What you need to do
Needed from the data below: every line from the one with "Disconnect using the" up to and including the one with "has height=850, width=1250.", repeated exactly and with nothing else.

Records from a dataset
==============================
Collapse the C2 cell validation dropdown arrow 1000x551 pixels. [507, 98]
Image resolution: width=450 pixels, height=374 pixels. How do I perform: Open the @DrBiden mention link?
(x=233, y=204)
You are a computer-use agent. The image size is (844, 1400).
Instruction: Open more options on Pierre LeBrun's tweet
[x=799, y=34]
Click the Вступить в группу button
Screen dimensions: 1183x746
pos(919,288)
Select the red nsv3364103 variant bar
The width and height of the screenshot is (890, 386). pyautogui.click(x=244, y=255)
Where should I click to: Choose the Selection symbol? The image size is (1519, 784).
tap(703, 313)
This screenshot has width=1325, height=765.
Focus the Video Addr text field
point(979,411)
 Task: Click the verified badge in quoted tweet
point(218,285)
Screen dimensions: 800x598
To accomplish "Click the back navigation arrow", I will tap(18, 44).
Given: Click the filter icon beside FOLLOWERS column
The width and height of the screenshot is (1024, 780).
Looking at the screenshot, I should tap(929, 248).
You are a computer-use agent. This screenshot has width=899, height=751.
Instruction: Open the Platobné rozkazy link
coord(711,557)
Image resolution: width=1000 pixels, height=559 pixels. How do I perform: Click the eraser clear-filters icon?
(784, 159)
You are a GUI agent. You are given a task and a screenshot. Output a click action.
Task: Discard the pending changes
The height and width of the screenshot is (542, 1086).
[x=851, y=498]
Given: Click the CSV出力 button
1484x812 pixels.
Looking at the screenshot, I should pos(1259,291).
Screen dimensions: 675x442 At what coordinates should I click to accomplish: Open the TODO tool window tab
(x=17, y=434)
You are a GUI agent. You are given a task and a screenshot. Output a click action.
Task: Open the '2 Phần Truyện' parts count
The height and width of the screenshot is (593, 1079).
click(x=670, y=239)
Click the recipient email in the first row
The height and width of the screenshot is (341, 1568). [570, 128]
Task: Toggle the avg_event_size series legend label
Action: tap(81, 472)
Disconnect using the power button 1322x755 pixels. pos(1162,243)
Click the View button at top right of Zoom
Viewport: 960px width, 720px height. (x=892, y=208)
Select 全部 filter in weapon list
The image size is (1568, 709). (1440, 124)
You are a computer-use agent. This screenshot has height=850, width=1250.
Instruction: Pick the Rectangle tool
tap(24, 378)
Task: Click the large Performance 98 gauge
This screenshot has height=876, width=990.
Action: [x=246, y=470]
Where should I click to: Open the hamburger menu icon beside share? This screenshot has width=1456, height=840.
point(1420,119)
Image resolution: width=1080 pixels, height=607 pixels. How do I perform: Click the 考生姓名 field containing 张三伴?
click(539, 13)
==============================
Output for this task
Disconnect using the power button 1322x755 pixels. pos(1162,243)
Click the View button at top right of Zoom
Viewport: 960px width, 720px height. (x=892, y=208)
Select 全部 filter in weapon list
The image size is (1568, 709). (1440, 124)
You are a computer-use agent. This screenshot has height=850, width=1250.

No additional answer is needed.